> **WORK INSTRUCTION**
Each line below that includes "agent" counts once; report the total and nothing more.

> **DATA RECORDS**
----
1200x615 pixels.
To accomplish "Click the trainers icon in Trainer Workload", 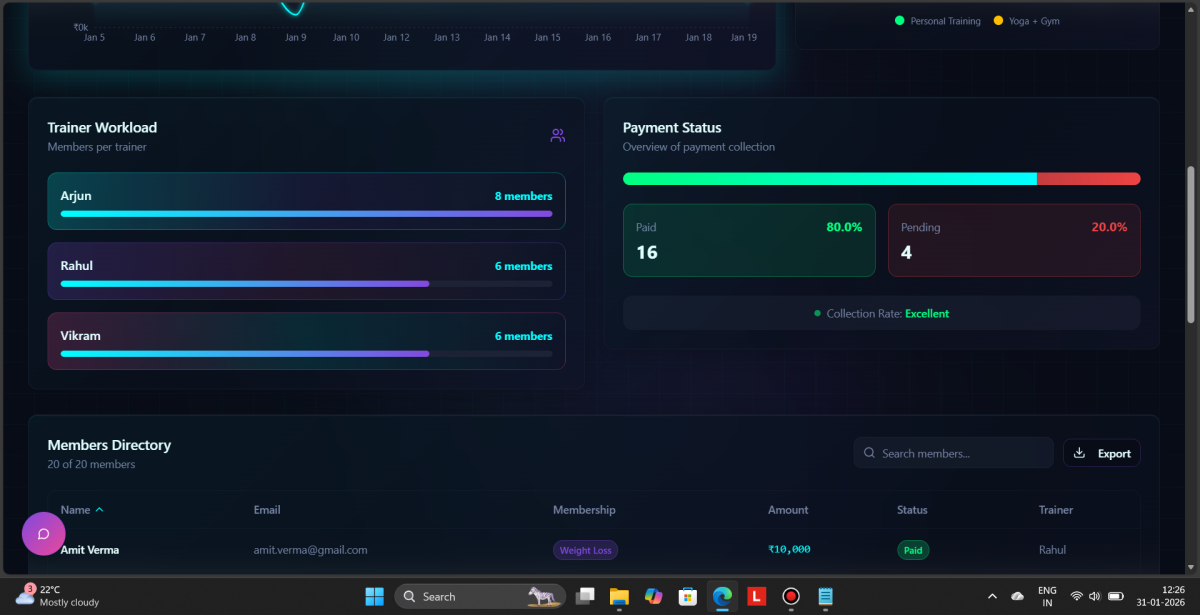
----
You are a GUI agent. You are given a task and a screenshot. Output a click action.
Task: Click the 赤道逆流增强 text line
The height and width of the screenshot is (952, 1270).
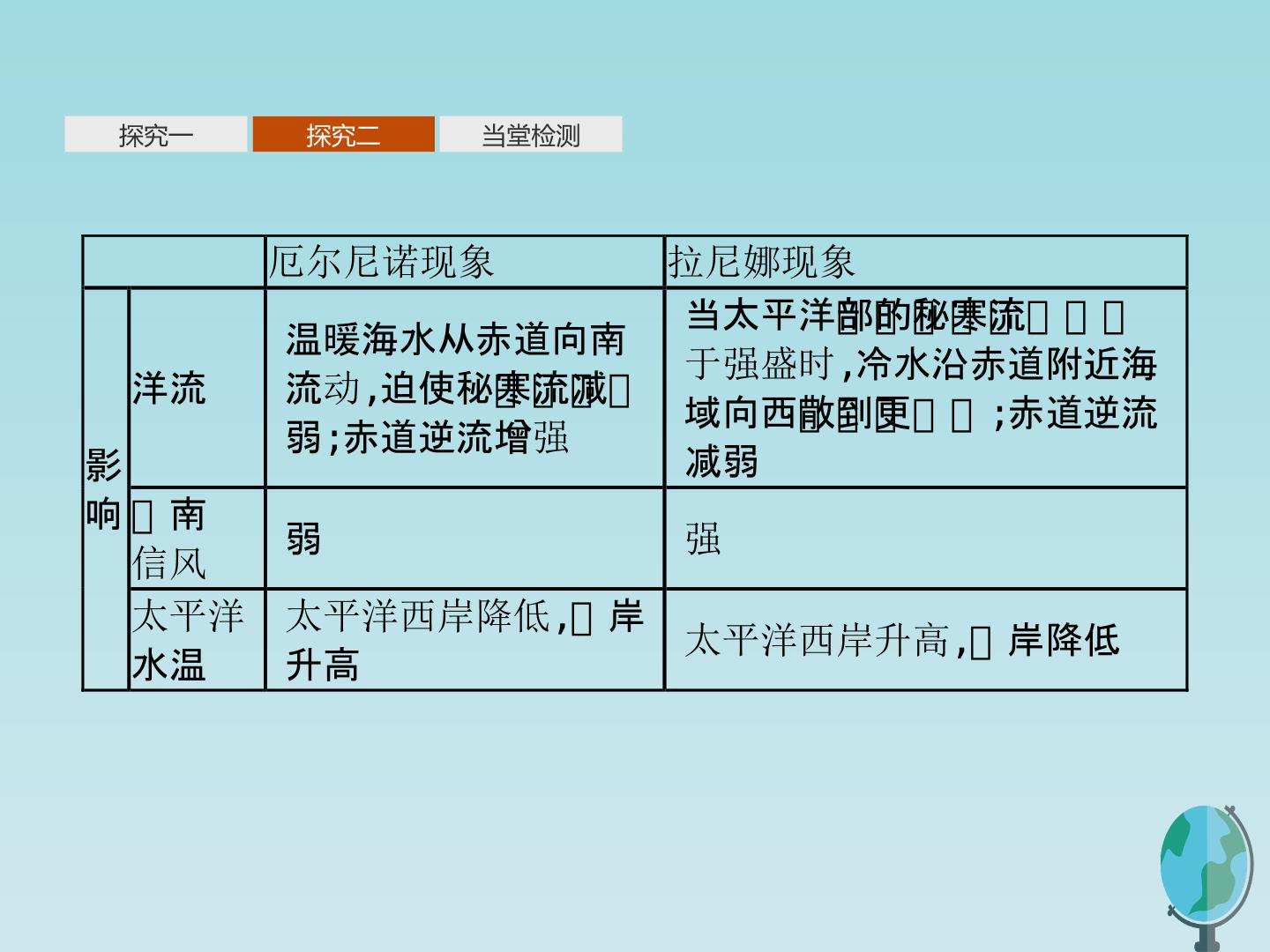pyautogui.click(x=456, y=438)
----
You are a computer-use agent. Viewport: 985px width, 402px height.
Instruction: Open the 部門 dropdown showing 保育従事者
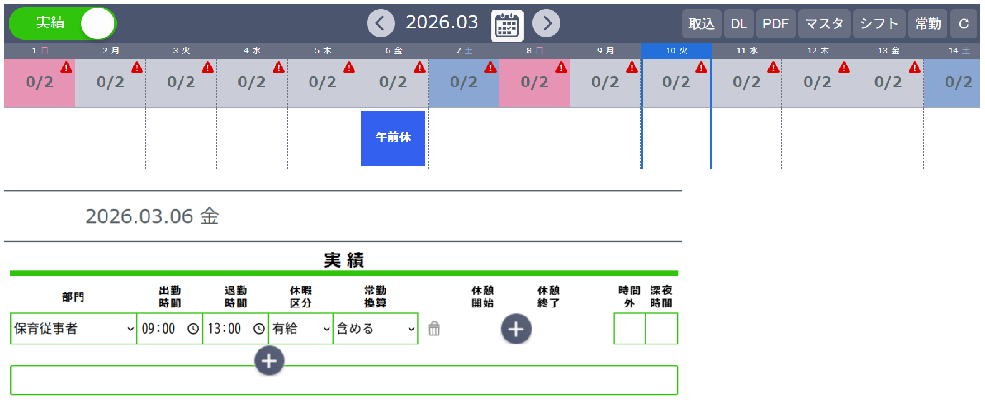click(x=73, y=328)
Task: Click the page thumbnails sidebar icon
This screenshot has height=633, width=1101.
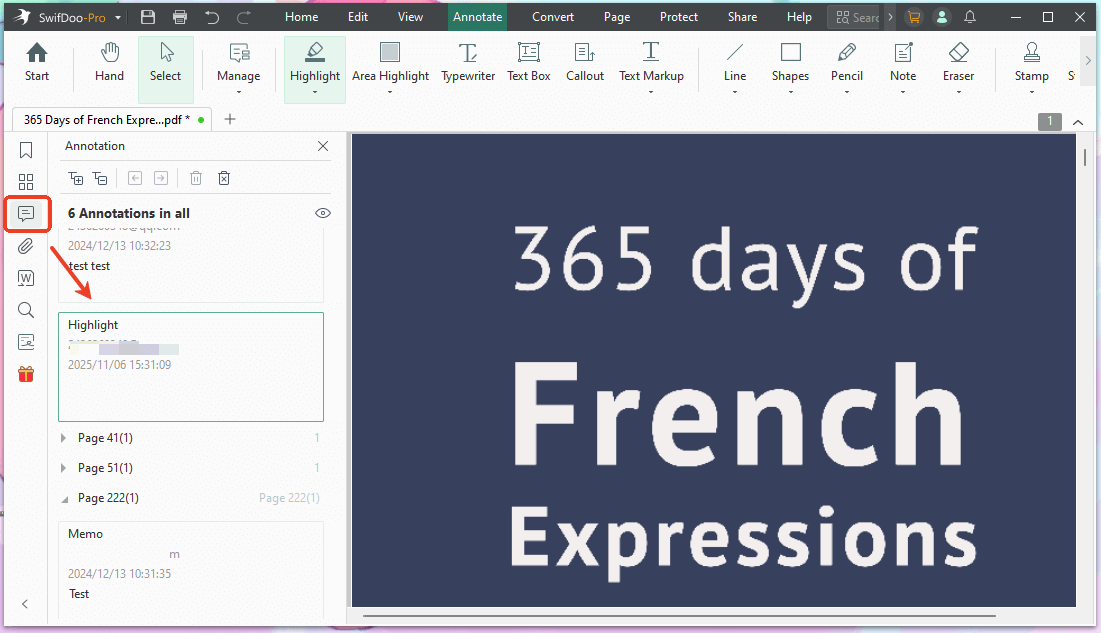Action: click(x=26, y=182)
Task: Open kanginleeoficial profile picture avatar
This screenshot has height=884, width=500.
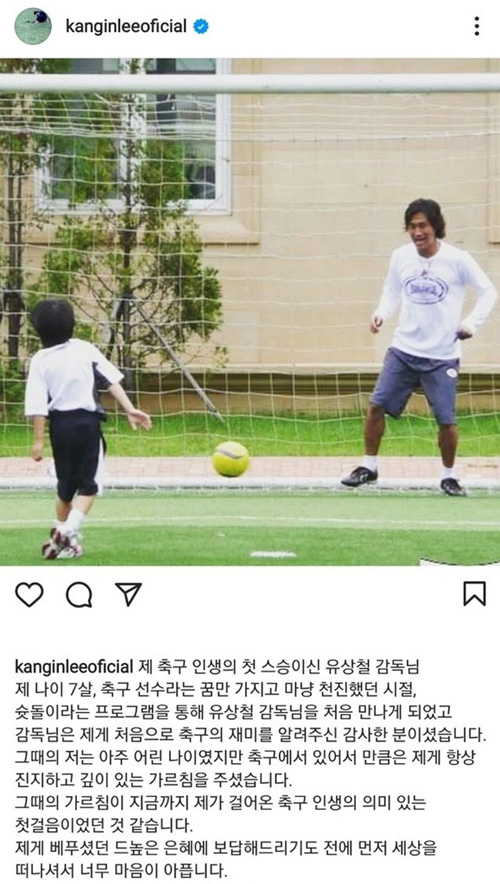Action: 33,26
----
> **FINAL ANSWER**
2